Fine-Tuned Indic Llamas are ‘Utter Garbaggio’ (8)

Fine-Tuned Indic Llamas are ‘Utter Garbaggio’ (9)

CORPORATE TRAINING PROGRAMS ON GENERATIVE AI

Generative AI Skilling for Enterprises

Our customized corporate training program on Generative AI provides a unique opportunity to empower, retain, and advance your talent.

Upcoming Large format Conference

MachineCon GCC Summit 2024

June 28, 2024 | 📍 Bangalore, India

Download the easiest way to
stay informed

Fine-Tuned Indic Llamas are ‘Utter Garbaggio’ (10)

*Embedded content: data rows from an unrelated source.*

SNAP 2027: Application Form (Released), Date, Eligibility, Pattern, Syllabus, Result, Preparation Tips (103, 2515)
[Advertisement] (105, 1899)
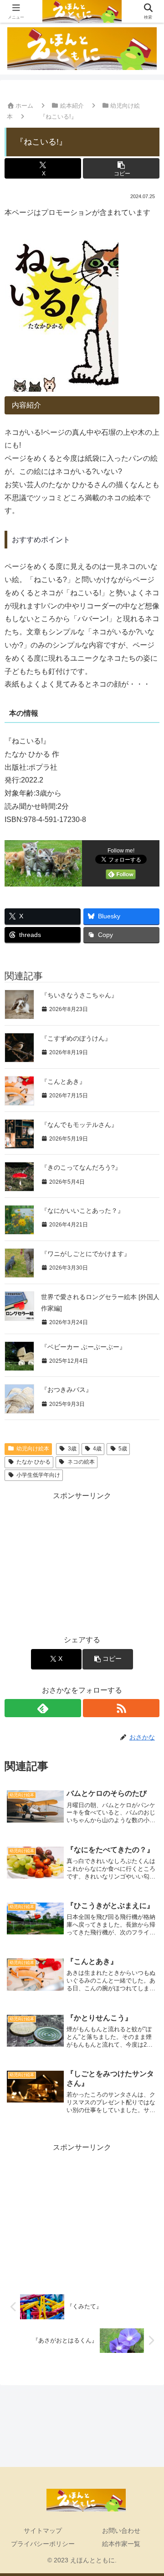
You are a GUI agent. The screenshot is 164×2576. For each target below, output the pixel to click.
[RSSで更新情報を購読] (121, 1708)
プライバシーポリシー (43, 2543)
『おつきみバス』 (66, 1389)
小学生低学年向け (38, 1475)
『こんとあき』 (63, 1081)
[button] (121, 168)
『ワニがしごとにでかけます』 (85, 1253)
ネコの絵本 (81, 1462)
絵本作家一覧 (121, 2543)
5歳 (122, 1448)
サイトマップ (43, 2530)
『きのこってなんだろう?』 (81, 1167)
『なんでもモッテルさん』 (79, 1124)
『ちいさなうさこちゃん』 (79, 995)
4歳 (97, 1448)
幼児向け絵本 (32, 1448)
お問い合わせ (121, 2530)
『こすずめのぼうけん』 (76, 1038)
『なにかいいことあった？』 (82, 1210)
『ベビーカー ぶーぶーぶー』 (83, 1346)
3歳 (72, 1448)
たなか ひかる (33, 1462)
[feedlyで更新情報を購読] (43, 1708)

Fine-Tuned Indic Llamas are ‘Utter Garbaggio’ (11)

CP Gurnani Proves Altman Wrong, Tech Mahindra Builds Indian LLM Under $5M

Shyam Nandan Upadhyay

He also said that India will develop its own NVIDIA in the next 5-7 years and would not need to be dependent on someone else.

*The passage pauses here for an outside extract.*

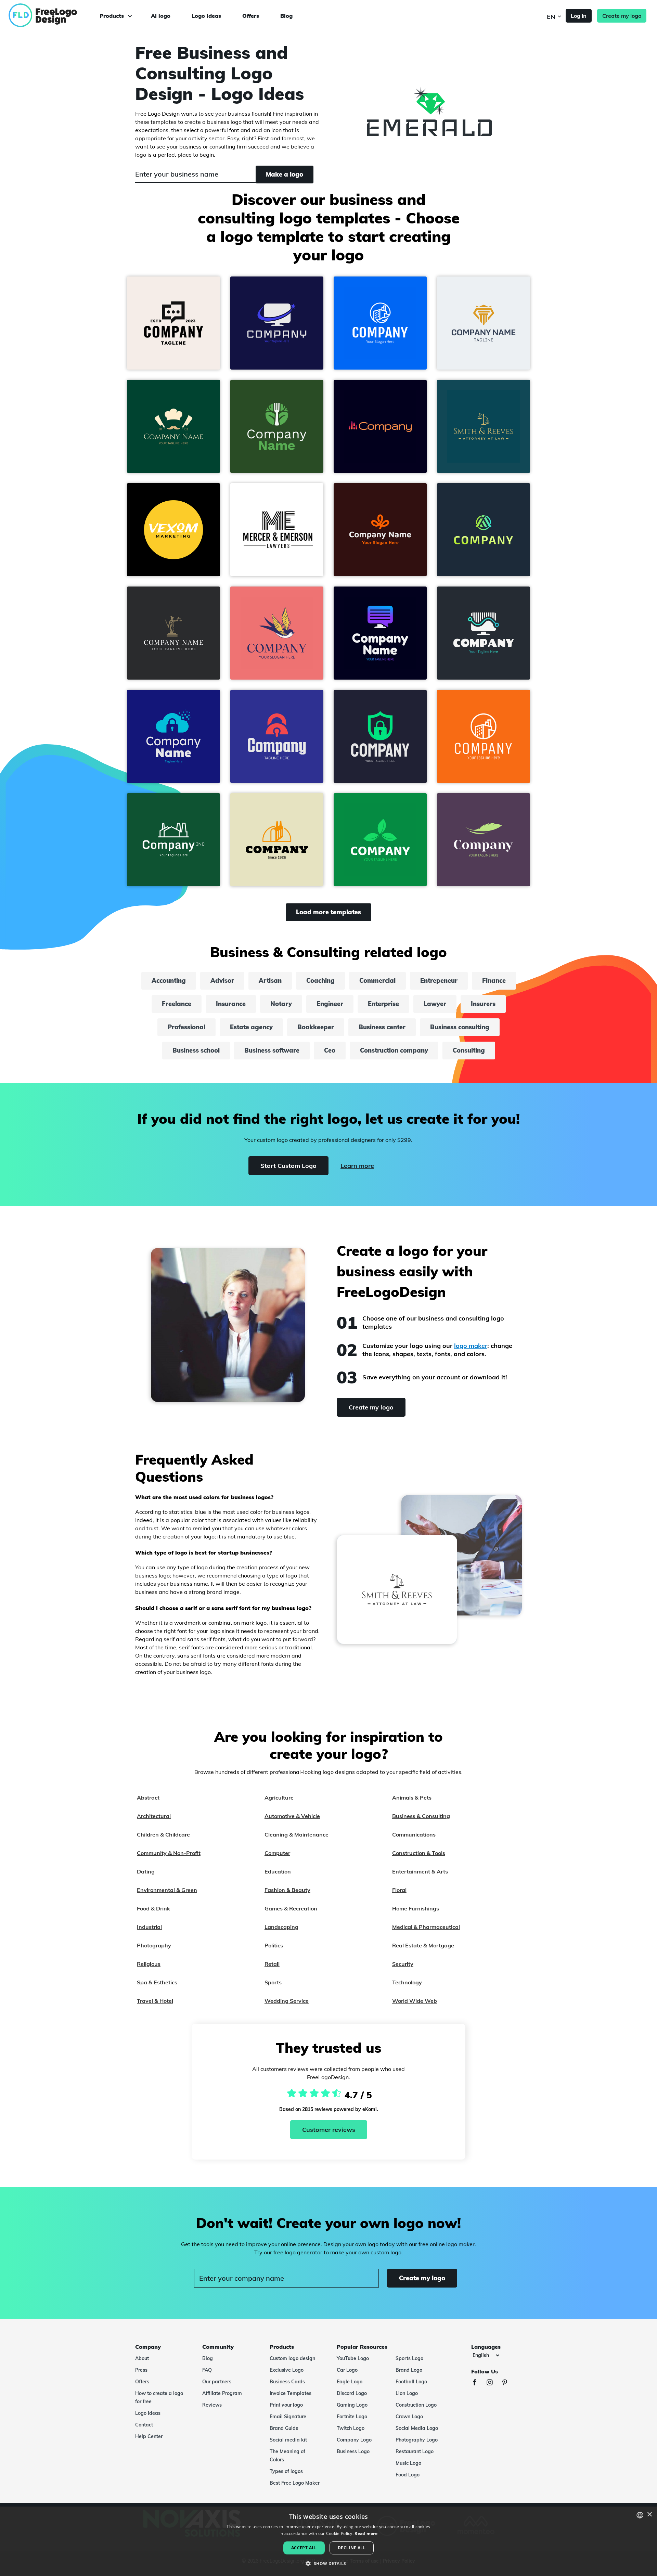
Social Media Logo (417, 2428)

Watch Out, Chatbots! Amazon Metis is Almost Here

Anshul Vipat

Top Editorial Picks

Figma Rolls Out AI Tools to Rival Design Giants like Adobe, Canva

Shritama Saha

Yann LeCun Urges Signing Letter to Block Regulation for AI Research

Anshul Vipat

OpenAI Unveils CriticGPT to Review GPT-4’s Performance

Donna Eva

Tech Mahindra Finally Launches Project Indus, Indic LLM with 37+ Hindi Dialects

Shyam Nandan Upadhyay

Google Opens Access to Gemini 1.5 Pro 2M Context Window, Enables Code Execution for Gemini API

Donna Eva

After Skoda, Audi Integrates ChatGPT into Cars

Vidyashree Srinivas

Shyam Nandan Upadhyay

Subscribe to The Belamy: Our Weekly Newsletter

Biggest AI stories, delivered to your inbox every week.

Flagship Events

Rising 2024 | DE&I in Tech Summit

April 4 and 5, 2024 | 📍 Hilton Convention Center, Manyata Tech Park, Bangalore

Data Engineering Summit 2024

May 30 and 31, 2024 | 📍 Bangalore, India

MachineCon USA 2024

26 July 2024 | 583 Park Avenue, New York

Cypher India 2024

September 25-27, 2024 | 📍Bangalore, India

Cypher USA 2024

Nov 21-22 2024 | 📍Santa Clara Convention Center, California, USA

MachineCon GCC Summit 2024

June 28 2024 | 📍Bangalore, India

Fine-Tuned Indic Llamas are ‘Utter Garbaggio’ (15)

AI Forum for India

Our Discord Community for AI Ecosystem, In collaboration withNVIDIA.

GenAI
Corner

View All

Top 7 Papers Presented by Google at CVPR 2024

AI Sparks India’s Research Boom but Threat to Quality Looms

The 5 Ps That Will Define Healthcare GCCs in India

Data Science Hiring Process at Target

Meet the Indian Who Created an Open Source Perplexity Over One Weekend

AWS Selects 24 Indian Startups for First Space Accelerator Program

TIME and OpenAI Announce Multi-Year Content Partnership

Google Rolls Out Gemma 2, Leaves Llama 3 Behind

Fine-Tuned Indic Llamas are ‘Utter Garbaggio’ (2024)

References

Top Articles
Latest Posts
Article information

Author: Greg Kuvalis

Last Updated:

Views: 6334

Rating: 4.4 / 5 (75 voted)

Reviews: 82% of readers found this page helpful

Author information

Name: Greg Kuvalis

Birthday: 1996-12-20

Address: 53157 Trantow Inlet, Townemouth, FL 92564-0267

Phone: +68218650356656

Job: IT Representative

Hobby: Knitting, Amateur radio, Skiing, Running, Mountain biking, Slacklining, Electronics

Introduction: My name is Greg Kuvalis, I am a witty, spotless, beautiful, charming, delightful, thankful, beautiful person who loves writing and wants to share my knowledge and understanding with you.